Está claro que la gente tiene derecho a saber que le están mintiendo cuando nos dicen que lo que hay que hacer es bajar salarios, bajar pensiones y recortar derechos sociales. Pero también es triste e irritante observar que gran parte de los ciudadanos permanecen quietos y sumisos. Y, además, es mucho peor cuando, según las encuestas, más del 30% del electorado, a pesar de todo, volvería todavía, de nuevo, a darles el voto a los mismos que nos perjudican.
¡Qué país! No tenemos remedio. Nuestra actitud como pueblo, salvando las distancias, sigue pareciéndose bastante a la de hace casi 200 años, cuando con el regreso del rey Fernando VII del cautiverio francés, y tras imponer de nuevo el absolutismo, buena parte del pueblo lo apoyaba al grito: ¡Viva las caenas!

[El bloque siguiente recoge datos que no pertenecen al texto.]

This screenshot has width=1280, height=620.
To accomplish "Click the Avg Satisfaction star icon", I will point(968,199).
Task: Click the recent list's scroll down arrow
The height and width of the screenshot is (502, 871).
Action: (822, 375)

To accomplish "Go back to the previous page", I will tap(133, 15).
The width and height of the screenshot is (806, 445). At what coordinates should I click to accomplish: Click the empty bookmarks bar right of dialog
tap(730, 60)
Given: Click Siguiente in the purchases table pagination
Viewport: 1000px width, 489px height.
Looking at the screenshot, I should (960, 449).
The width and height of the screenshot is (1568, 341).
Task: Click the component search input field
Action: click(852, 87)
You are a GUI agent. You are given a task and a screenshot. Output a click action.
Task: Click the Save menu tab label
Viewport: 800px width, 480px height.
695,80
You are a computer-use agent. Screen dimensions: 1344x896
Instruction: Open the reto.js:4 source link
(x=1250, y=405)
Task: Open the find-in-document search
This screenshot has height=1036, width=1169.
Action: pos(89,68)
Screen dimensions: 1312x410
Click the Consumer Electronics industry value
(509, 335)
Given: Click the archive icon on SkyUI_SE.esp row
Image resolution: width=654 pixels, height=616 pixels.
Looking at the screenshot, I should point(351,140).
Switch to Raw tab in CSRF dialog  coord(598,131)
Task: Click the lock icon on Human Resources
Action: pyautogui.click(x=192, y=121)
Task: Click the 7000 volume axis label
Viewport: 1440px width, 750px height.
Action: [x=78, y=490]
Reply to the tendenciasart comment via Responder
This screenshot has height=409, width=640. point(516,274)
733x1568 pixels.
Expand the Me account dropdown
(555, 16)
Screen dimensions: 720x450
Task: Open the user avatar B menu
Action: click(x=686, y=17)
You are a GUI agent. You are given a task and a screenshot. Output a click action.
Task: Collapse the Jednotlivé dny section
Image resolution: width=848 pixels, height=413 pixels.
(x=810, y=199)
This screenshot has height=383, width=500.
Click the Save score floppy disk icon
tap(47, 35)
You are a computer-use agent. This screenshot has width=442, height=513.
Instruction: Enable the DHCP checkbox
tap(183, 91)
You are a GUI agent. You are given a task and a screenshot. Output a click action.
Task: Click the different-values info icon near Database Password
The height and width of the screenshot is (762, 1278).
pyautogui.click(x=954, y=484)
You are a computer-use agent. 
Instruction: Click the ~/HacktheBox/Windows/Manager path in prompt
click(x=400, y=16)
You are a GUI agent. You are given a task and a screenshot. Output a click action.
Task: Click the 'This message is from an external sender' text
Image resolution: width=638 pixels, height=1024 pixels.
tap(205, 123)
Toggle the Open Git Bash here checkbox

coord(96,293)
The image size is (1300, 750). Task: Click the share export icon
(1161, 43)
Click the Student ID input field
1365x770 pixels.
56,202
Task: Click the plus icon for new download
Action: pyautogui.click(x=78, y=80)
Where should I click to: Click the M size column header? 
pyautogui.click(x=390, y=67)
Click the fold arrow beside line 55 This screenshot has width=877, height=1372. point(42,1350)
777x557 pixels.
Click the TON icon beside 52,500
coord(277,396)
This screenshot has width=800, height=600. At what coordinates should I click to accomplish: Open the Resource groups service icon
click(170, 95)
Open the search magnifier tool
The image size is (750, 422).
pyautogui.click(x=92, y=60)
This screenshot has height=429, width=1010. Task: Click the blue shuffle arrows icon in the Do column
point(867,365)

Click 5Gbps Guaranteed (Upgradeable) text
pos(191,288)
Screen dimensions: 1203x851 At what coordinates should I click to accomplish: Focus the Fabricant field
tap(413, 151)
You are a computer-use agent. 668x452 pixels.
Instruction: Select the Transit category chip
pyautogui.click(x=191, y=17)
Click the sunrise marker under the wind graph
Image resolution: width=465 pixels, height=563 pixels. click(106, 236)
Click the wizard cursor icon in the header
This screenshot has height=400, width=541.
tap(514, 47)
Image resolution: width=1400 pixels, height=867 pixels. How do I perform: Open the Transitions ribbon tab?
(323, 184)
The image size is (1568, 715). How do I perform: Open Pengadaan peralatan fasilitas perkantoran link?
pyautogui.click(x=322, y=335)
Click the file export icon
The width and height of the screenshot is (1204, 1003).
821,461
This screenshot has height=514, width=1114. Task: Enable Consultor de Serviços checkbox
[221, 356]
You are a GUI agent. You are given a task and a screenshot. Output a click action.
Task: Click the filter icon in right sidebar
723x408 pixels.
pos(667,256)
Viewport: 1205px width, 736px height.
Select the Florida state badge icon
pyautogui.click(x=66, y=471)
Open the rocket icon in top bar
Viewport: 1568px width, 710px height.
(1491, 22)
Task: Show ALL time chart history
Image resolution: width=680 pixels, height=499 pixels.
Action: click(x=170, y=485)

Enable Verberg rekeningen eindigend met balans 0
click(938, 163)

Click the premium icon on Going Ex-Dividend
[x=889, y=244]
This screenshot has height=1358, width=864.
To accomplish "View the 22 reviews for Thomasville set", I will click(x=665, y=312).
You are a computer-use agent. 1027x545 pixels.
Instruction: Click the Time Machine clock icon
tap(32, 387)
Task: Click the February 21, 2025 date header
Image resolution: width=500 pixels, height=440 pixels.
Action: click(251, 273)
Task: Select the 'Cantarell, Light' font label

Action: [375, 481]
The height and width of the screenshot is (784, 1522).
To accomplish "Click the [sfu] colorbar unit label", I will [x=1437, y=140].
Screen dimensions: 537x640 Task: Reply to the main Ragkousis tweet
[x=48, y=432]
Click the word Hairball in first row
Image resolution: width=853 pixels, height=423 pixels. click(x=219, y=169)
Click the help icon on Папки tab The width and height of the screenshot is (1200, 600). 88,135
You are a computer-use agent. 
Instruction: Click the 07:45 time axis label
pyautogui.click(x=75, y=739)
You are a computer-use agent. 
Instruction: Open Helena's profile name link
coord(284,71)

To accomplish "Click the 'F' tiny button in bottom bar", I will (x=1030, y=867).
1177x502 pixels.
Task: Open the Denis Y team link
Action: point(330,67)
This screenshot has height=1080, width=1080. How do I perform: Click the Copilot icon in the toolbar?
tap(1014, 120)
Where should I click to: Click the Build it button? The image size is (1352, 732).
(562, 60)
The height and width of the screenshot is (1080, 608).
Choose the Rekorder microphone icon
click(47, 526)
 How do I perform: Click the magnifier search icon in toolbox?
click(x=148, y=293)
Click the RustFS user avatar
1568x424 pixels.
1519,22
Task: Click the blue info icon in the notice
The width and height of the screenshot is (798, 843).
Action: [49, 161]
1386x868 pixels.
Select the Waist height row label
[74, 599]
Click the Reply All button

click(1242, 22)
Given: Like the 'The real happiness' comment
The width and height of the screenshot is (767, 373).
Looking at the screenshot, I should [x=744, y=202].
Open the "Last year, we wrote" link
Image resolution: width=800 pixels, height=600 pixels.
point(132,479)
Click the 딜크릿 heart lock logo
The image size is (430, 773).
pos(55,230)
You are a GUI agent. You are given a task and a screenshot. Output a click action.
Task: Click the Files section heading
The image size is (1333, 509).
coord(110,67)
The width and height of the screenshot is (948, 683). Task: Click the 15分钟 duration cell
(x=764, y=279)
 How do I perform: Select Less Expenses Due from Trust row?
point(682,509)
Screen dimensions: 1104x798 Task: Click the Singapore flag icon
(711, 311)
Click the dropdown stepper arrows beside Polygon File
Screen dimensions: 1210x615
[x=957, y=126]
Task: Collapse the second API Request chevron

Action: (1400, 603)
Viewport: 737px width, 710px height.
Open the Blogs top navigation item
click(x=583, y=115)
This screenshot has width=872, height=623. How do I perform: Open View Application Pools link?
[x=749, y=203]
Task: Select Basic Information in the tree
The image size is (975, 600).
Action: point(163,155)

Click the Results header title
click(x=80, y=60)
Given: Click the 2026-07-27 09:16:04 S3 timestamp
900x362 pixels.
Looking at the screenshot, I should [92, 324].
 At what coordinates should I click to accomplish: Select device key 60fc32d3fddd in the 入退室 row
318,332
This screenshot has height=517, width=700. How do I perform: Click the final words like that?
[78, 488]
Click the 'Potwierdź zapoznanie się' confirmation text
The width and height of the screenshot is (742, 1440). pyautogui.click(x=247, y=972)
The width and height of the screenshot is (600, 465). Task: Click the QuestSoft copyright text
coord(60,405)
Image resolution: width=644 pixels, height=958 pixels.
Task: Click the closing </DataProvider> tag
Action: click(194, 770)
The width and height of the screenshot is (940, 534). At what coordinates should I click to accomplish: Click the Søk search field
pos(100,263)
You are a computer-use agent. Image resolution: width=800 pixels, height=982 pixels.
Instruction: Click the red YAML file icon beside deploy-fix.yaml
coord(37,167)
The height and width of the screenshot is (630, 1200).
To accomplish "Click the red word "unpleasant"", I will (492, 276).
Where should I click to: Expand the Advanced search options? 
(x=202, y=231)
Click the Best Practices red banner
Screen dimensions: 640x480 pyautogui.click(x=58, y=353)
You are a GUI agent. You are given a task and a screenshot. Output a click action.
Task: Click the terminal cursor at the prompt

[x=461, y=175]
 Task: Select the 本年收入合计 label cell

El señor Rajoy, ante sus “populares” decisiones, nos pide sacrificios e incluso ha manifestado que “hay que tener paciencia”. Pues no, Sr. Presidente. ¡Ya está bien! Además, va usted presumiendo por ahí (recientemente en Tokio), de su “éxito” por los bajos salarios y la eliminación de derechos sociales que ha impuesto a los ciudadanos. ¡Qué cinismo! Yo le diría a usted y a los ciudadanos que lo que tenemos que hacer ya, es perder la paciencia; pero eso sí, democráticamente.
¿De verdad no tenemos nada que decir a todo lo que está pasando? O reaccionamos o nos ahorcarán con la soga de nuestra indiferencia. Por ello, debemos reflexionar, sacar nuestras propias conclusiones y actuar en consecuencia. De ahí que el compromiso no solo sea necesario, ya es urgente.
*Fernando T. Romero es miembro de la Mesa de Roque Aguayro.